In reply to: Tom Lane (#10)

Re: initdb / bootstrap design

Hi,

On 2022-02-19 18:35:18 -0500, Tom Lane wrote:

Here's an initial patch that gets rid of the need for initdb to
change the contents of postgres.bki before feeding it to the
bootstrap backend. After this, we could look at having the
backend read the file directly.

Cool!

I don't really detect any speed change from getting rid of initdb's
string manipulations, but TBH I was not expecting any. On my machine,
that was lost in the noise already, according to perf(1).

Yea, I'd not expect much either. The slowdown around the string stuff that I
did see was on windows.

I would however expect some, but not huge, speedup by getting rid of the
line-by-line reading/writing of postgres.bki, even without moving the handling
to the backend.

A quick way to prototype the moving the handlign to the backend would be to
just call postgres with input redirection from postgres.bki...

+	/*
+	 * Ideally we'd change the superuser name with ALTER USER, but the backend
+	 * will reject that with "session user cannot be renamed", so we must
+	 * cheat.  (In any case, we'd need a function to escape an identifier, not
+	 * a string literal.)  Likewise, we can't change template1's
+	 * locale/encoding without cheating.
+	 */
+	static char *final_details[] = {
+		"UPDATE pg_authid SET rolname = E'SUPERUSER_NAME' WHERE rolname = 'POSTGRES';\n\n",
+		"UPDATE pg_database SET encoding = E'ENCODING', datcollate = E'LC_COLLATE', datctype = E'LC_CTYPE';\n\n",
+		NULL
+	};
+
+	detail_lines = replace_token(final_details, "SUPERUSER_NAME",
+								 escape_quotes(username));
+	detail_lines = replace_token(detail_lines, "ENCODING",
+								 encodingid_to_string(encodingid));
+	detail_lines = replace_token(detail_lines, "LC_COLLATE",
+								 escape_quotes(lc_collate));
+	detail_lines = replace_token(detail_lines, "LC_CTYPE",
+								 escape_quotes(lc_ctype));

Hm, wouldn't it be less code to just use printf?

Greetings,

Andres Freund

#12

Tom Lane

tgl@sss.pgh.pa.us

almost 4 years ago

In reply to: Andres Freund (#11)

Re: initdb / bootstrap design

Andres Freund <andres@anarazel.de> writes:

A quick way to prototype the moving the handlign to the backend would be to
just call postgres with input redirection from postgres.bki...
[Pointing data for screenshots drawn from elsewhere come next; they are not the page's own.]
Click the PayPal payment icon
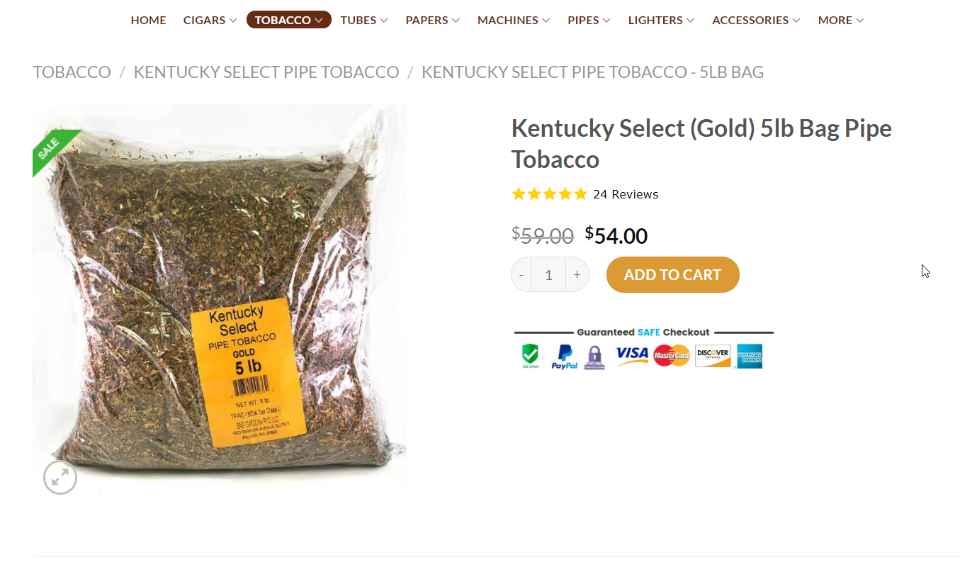Viewport: 960px width, 572px height. pos(565,356)
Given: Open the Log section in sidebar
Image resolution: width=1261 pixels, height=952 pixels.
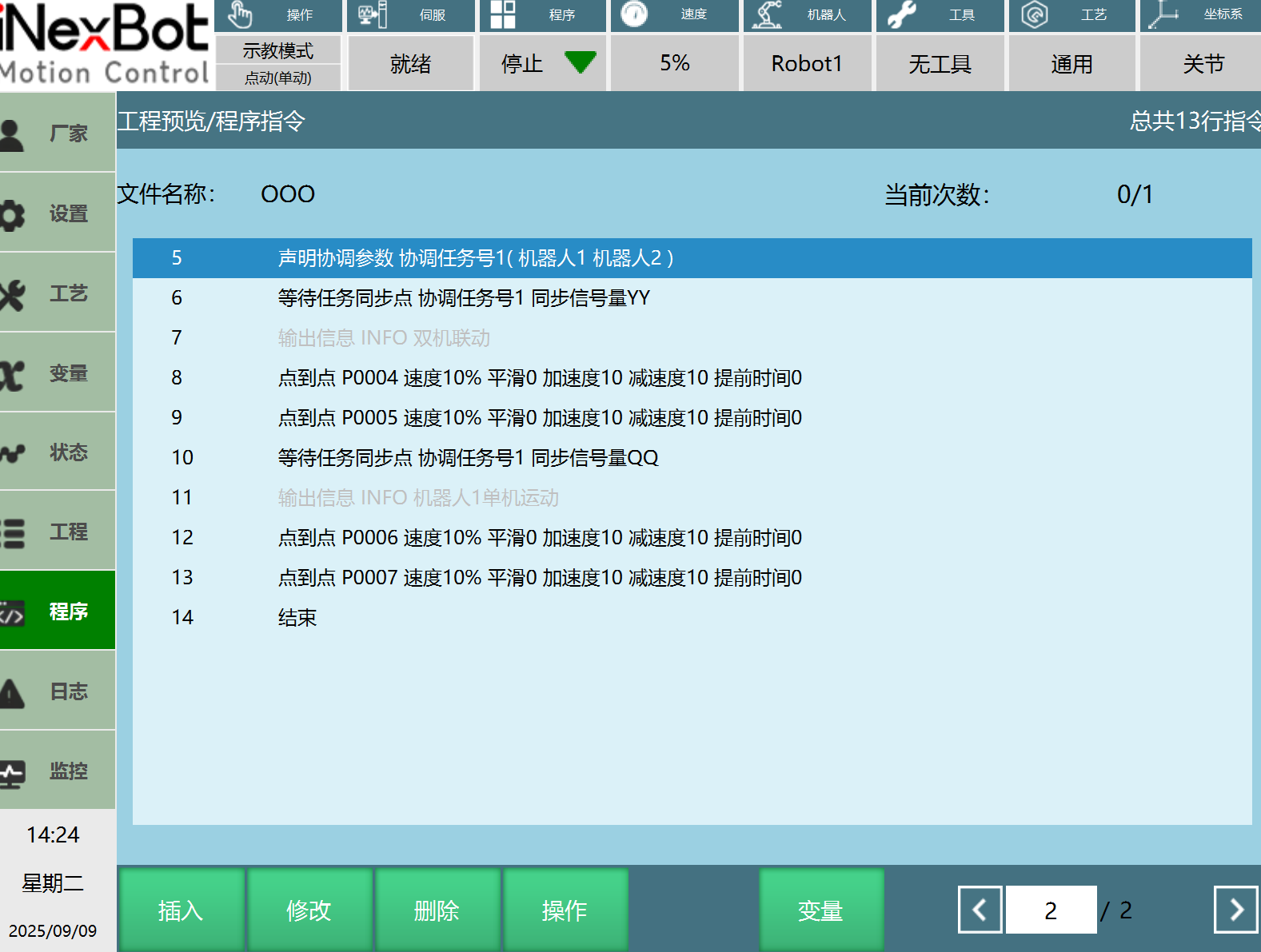Looking at the screenshot, I should point(58,691).
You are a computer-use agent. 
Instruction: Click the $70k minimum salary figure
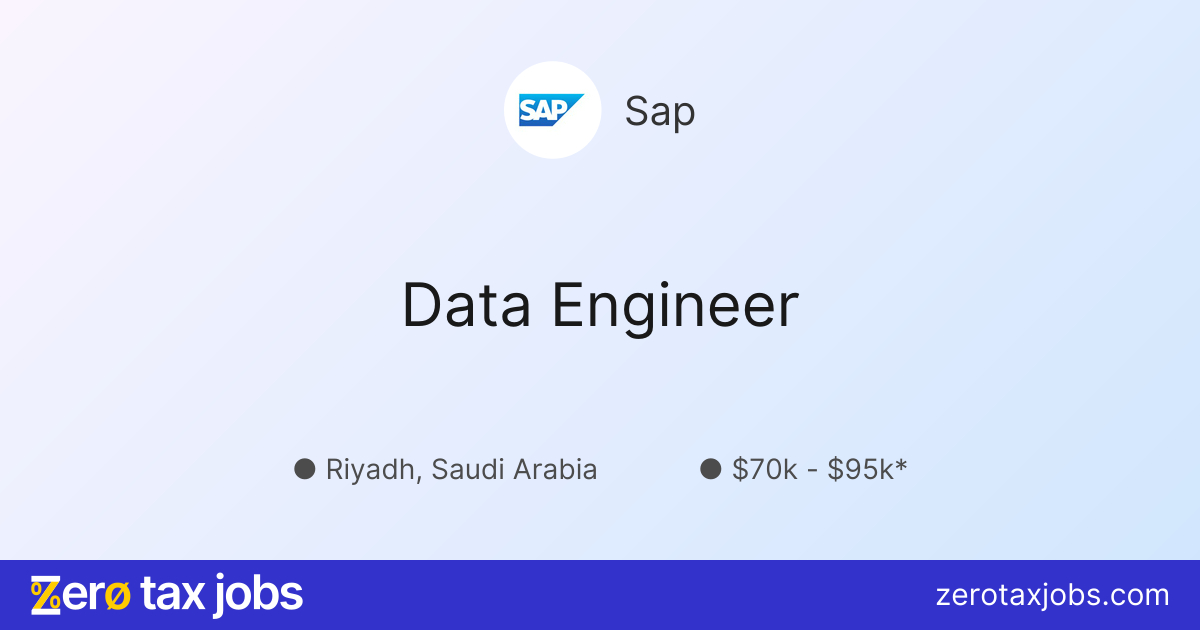click(x=765, y=469)
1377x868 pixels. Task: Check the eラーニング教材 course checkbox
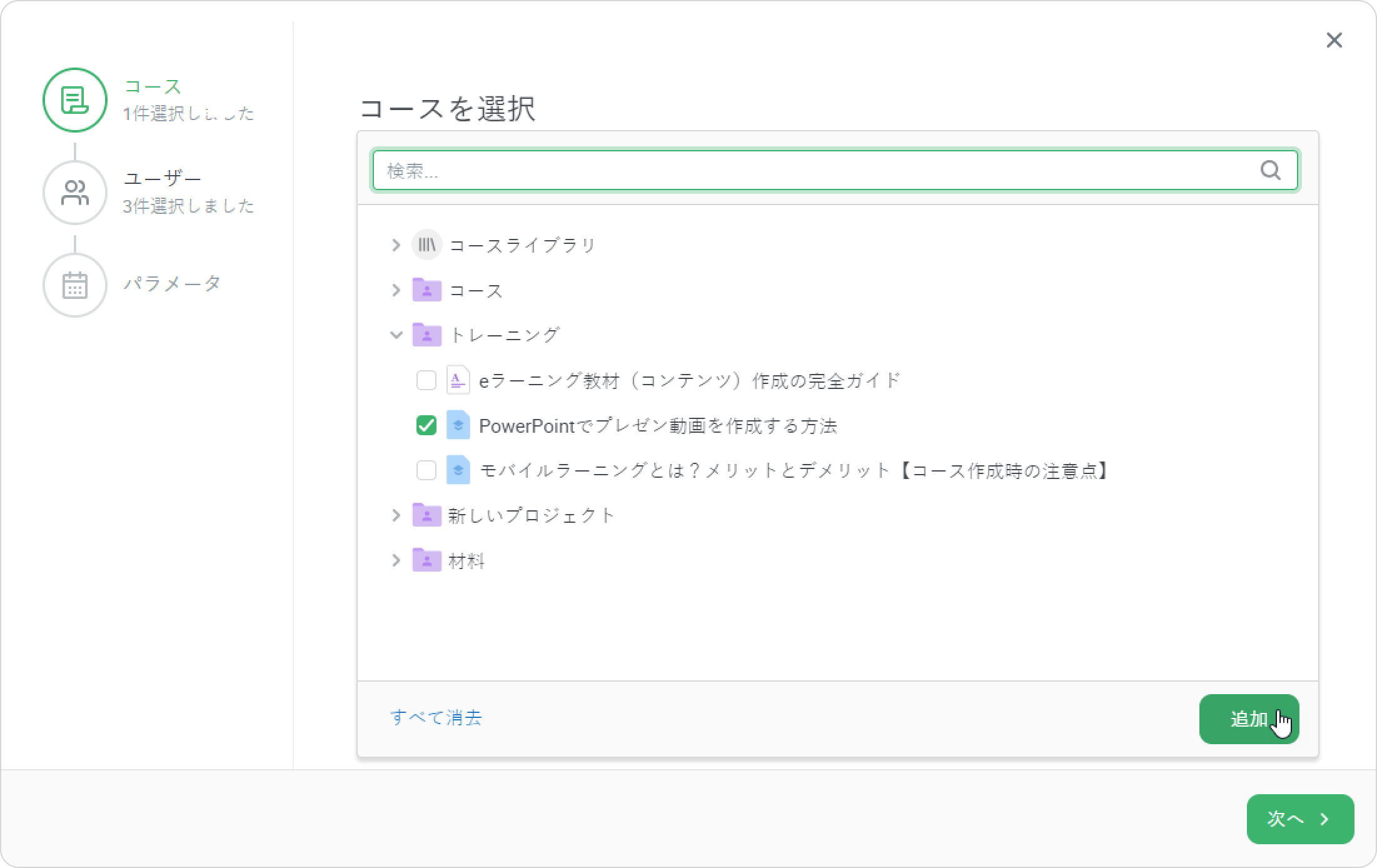426,380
Hmm. I was thinking of inventing an include-file command in the
BKI language, and making initdb just send an INCLUDE command.
That's arguably overkill for the immediate need, but it looks like it
requires just a few lines of code (flex provides pretty much all of the
infrastructure already), and maybe we'd find another use for it later.
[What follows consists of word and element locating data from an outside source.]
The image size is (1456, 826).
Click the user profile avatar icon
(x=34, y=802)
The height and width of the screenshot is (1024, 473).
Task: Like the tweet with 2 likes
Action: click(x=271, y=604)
However, redirection does sound like a very easy answer ...

Hm, wouldn't it be less code to just use printf?

Meh --- it'd be different from the way we do it in the rest
of initdb, and it would not be "less code". Maybe it'd run
a shade faster, but I refuse to believe that that'd be
enough to matter.

regards, tom lane

#13

Andres Freund

andres@anarazel.de

almost 4 years ago

In reply to: Tom Lane (#12)

Re: initdb / bootstrap design

Hi,

On February 19, 2022 4:39:38 PM PST, Tom Lane <tgl@sss.pgh.pa.us> wrote:

Andres Freund <andres@anarazel.de> writes:

A quick way to prototype the moving the handlign to the backend would be to
just call postgres with input redirection from postgres.bki...
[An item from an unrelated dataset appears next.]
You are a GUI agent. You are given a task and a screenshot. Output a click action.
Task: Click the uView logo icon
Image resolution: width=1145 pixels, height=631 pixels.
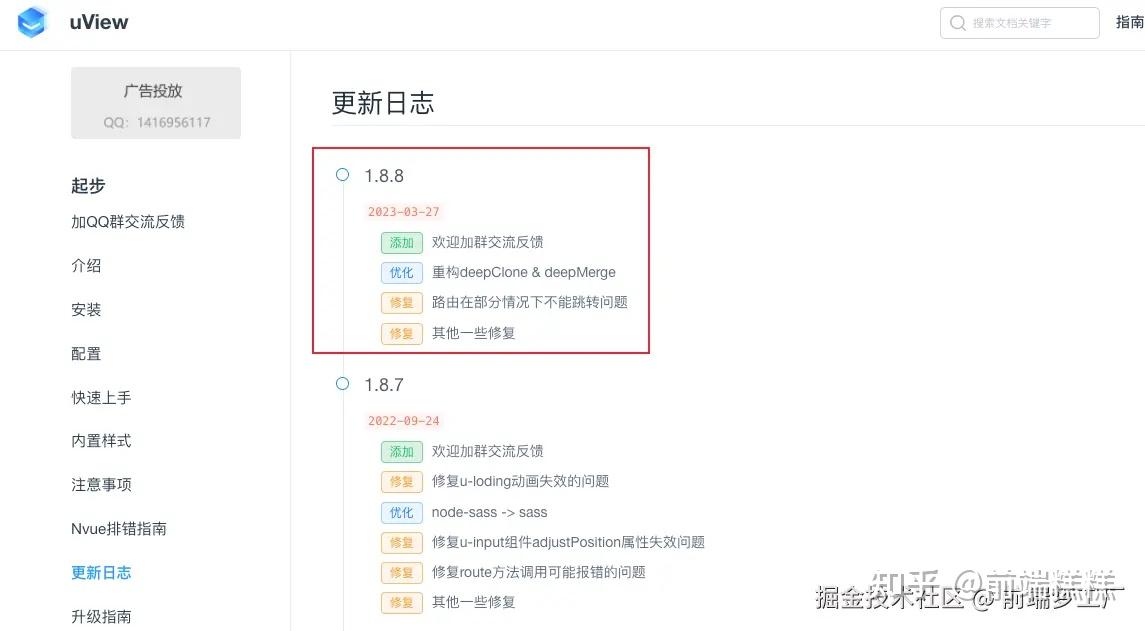[x=33, y=22]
Hmm. I was thinking of inventing an include-file command in the
BKI language, and making initdb just send an INCLUDE command.
That's arguably overkill for the immediate need, but it looks like it
requires just a few lines of code (flex provides pretty much all of the
infrastructure already), and maybe we'd find another use for it later.

However, redirection does sound like a very easy answer ...

Medium term I'd rather do neither, because I'd like to avoid the restart in-between bootstrap and the various sql files. But short term redirection redirection might be good enough - it does mostly work on windows I think ...

Andres
--
Sent from my Android device with K-9 Mail. Please excuse my brevity.

#14

Tom Lane

tgl@sss.pgh.pa.us

almost 4 years ago

In reply to: Tom Lane (#12)

1 attachment(s)

Re: initdb / bootstrap design

I wrote:

However, redirection does sound like a very easy answer ...

I tried it like that (full patch attached) and the results are
intensely disappointing. On my Mac laptop, the time needed for
50 iterations of initdb drops from 16.8 sec to 16.75 sec.
On my RHEL8 workstation, the change is actually in the wrong
direction, from 18.75s to 18.9s. I conclude that the time
spent on postgres.bki data transfer is so far down in the noise
as to be overwhelmed by irrelevancies. (Which, in fact, is
what perf told me before I started --- but I'd hoped that the
number of system calls would diminish noticeably. Seems not.)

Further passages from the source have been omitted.